A creche Pró-Infância Aquarela, em Saudades (SC), onde três crianças e duas funcionárias foram vítimas de um ataque criminoso, reabriu as portas nessa segunda-feira (24), vinte dias após o crime. Cerca de 15 crianças compareceram à unidade no primeiro dia de aulas.

Para retomar as atividades, a gestão municipal fez mudanças na estrutura da unidade de ensino. A sala de aula, local dos assassinatos, teve paredes derrubadas e deu lugar a um espaço livre para circulação.
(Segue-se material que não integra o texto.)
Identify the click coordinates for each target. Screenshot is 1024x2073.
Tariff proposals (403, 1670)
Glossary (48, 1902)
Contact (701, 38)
O prefeito de Saudades, Maciel Schneider (PSL), informou que clubes de serviço voluntários, professores e até pais de alunos ajudaram na reforma do ambiente ao mesmo tempo em que tentam superar o luto.

 

“É o marco de um recomeço, de uma comunidade que tenta amenizar a dor, mas também pensando na continuidade do atendimento as crianças, pois essa é a única unidade que atende crianças nesta faixa etária no município”.

 

CRIMES

A unidade foi invadida por um homem de 18 anos no último dia 4 de maio. Fabiano Kipper Mai entrou armado com um facão e atingiu cinco pessoas. Em seguida, ele desferiu golpes contra si próprio, foi socorrido sob escolta policial ao Hospital Beneficente de Pinhalzinho e resistiu aos ferimentos.

Morreram na ação a professora Keli Adriane Aniecevski, 30, a agente educativa Mirla Amanda Renner Costa, 20, e as três crianças menores de dois anos.

Ao longo das investigações, a Polícia Civil concluiu que o ataque foi premeditado. O suspeito teria rondado e analisado a creche um dia antes do crime. O delegado Jerônimo Marçal, responsável pela investigação do ataque, há “elementos concretos” que indicam um planejamento da ação criminosa.

RÉU

Nessa segunda-feira, mesmo dia em que a escola retomou o cronograma de aulas, a Justiça aceitou a denúncia oferecida pelo Ministério Público de Santa Catarina aceitou contra Fabiano, que será julgado por um Tribunal do Júri.

Com a decisão do juiz Caio Lemgruber Taborda, da Vara Única de Pinhalzinho, Fabiano se tornou réu em processo sigiloso por cinco homicídios e 14 tentativas de homicídio, todos triplamente qualificados.